Common factors behind redundancy include:
- Pressure to reduce overheads including staff head count
- Investment in new systems/technology renders a role unnecessary
- The role expires
- Relocation or closure of the business
Employers may only invoke the redundancy process where the function performed by an employee has truly ceased or fewer employees are required to perform it. Where possible, employers should consider options other than redundancy, possibly along the lines of flexible working, restricted overtime, re-training or the offer of a different position. Alternative strategies may be developed during consultation with employees, who could contribute ideas concerning achieving efficiencies from their experiences at the 'coal face'.
An employer, however, may have no choice but to move forward with either compulsory or non-compulsory redundancy which, as the latter name suggests, calls for employees to come forward to accept voluntary redundancy or take early retirement.
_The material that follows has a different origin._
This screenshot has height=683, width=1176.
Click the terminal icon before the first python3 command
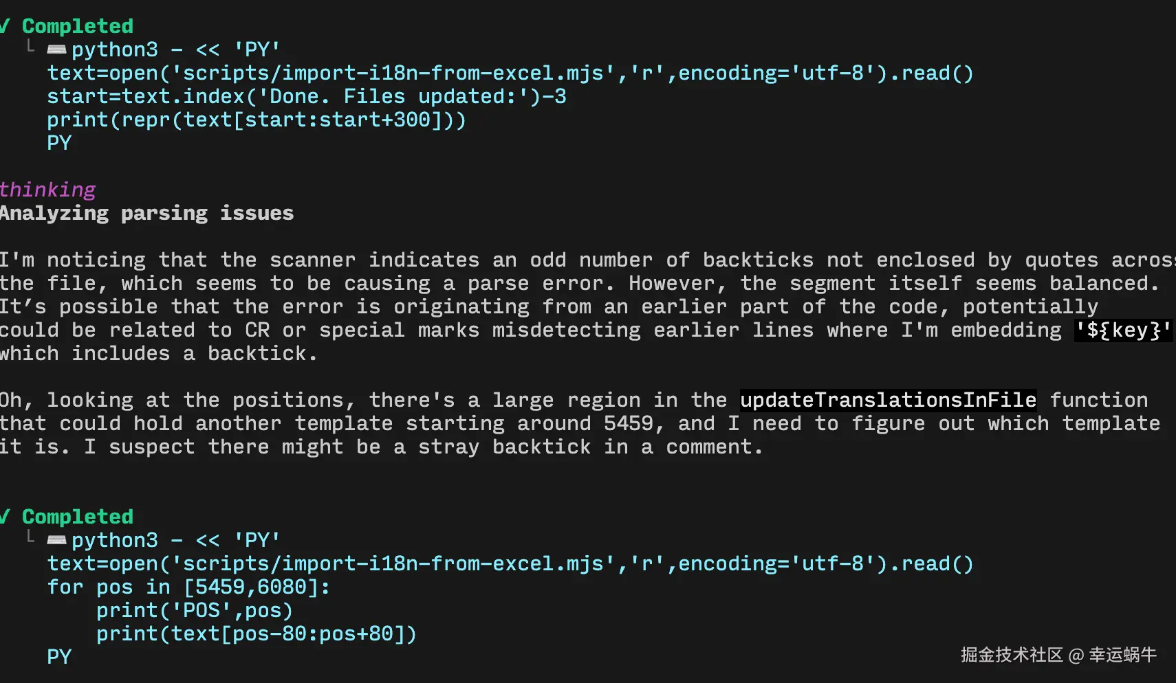[56, 49]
Both approaches can impact upon business as they tend to appeal more to longer serving employees whose wealth of experience and length of service can be costly in terms of either their redundancy payment or the funding of their pension. In addition, bosses may need to examine the profiles of volunteers and consider if the skills of those remaining on the payroll will support business performance going forward.
Morale among the remaining workforce may be stronger than if colleagues had been forced to leave due to compulsory redundancy. Here, employers must ensure complete fairness in selecting candidates for redundancy. It may be that a factory or branch office has to close, which creates an understanding of whom and why employees at that location are being made redundant.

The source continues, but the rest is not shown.